Posted on 04/15/2004 9:57:36 AM PDT by Willie Green

For education and discussion only. Not for commercial use.

It must have been a genuinely pathetic moment. Leading New York State officials such as Republican Governor George Pataki, Democratic U.S. Senator Charles Schumer, and Democratic Congressman James Walsh had just spent months trying to persuade Carrier Corp. to keep two air conditioner factories in the Syracuse area rather than transfer them to Georgia and Asia. Ultimately, the politicians and the company´s unionized workers offered this United Technologies division a combined $210 million in tax breaks, subsidies, and wage and benefits givebacks.

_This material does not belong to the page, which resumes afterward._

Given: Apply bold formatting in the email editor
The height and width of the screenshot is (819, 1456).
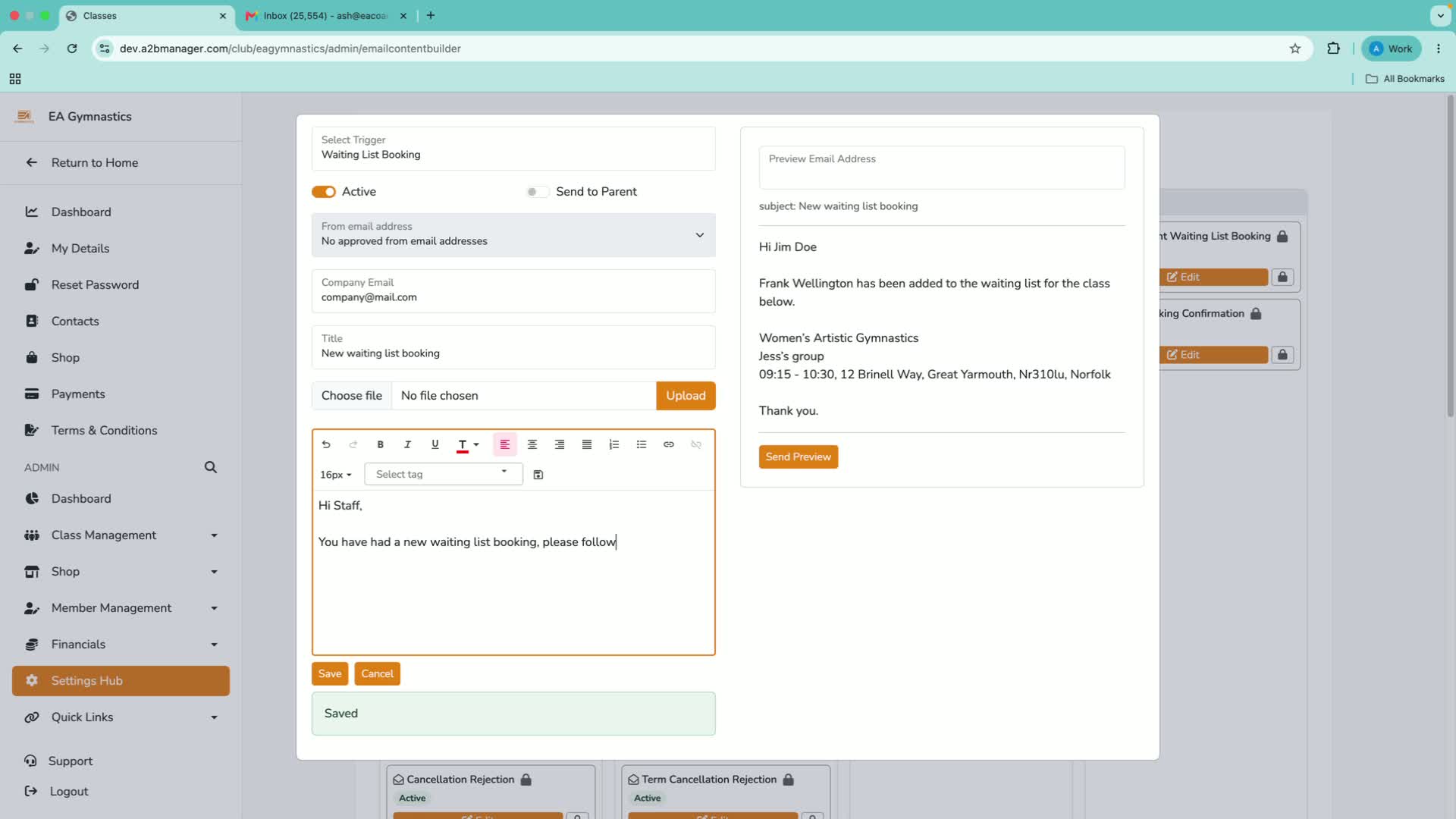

Last October 28, they got their answer from Carrier: “Thanks, but no thanks.” The explanation: The package “cannot reverse the economic realities that Carrier is facing.” Translation: “We can make much more money by moving to penny-wage manufacturing sites.” And the clear lesson for anyone following globalization issues: Tinkering with the tax code won´t stop or even stem trade-related job flight.

The sharp limits of taxes as globalization policy tools will come as bad news to the (multinational company-dominated) National Association of Manufacturers and the Bush administration. Both have been insisting that high domestic taxes and not outsourcing-focused trade agreements are really to blame for the millions of manufacturing and now service jobs streaming overseas.

Sen. John Kerry, however, won´t welcome straight talk on taxes, either. The presumptive Democratic presidential nominee, a strong supporter of outsourcing-focused trade deals, is also blaming U.S. tax policies for outsourcing – specifically, alleged tax incentives for creating jobs and hiding profits offshore.

Yet this tax reality check shouldn´t come as news at all to Bush, Kerry, or anyone else even minimally informed about global economic and business realities. After all, it´s common knowledge that regardless of its official tax rate, the typical multinational company pays little or even no taxes. That´s what all those pricey accountants and loophole-writing lobbyists are for. So it´s always been hard to imagine that overall tax burdens or specific tax code provisions per se are driving multinationals´ job-creation activities overseas. But as so often happens with subjects raised as globalization issues, almost no one bothers to put two and two together.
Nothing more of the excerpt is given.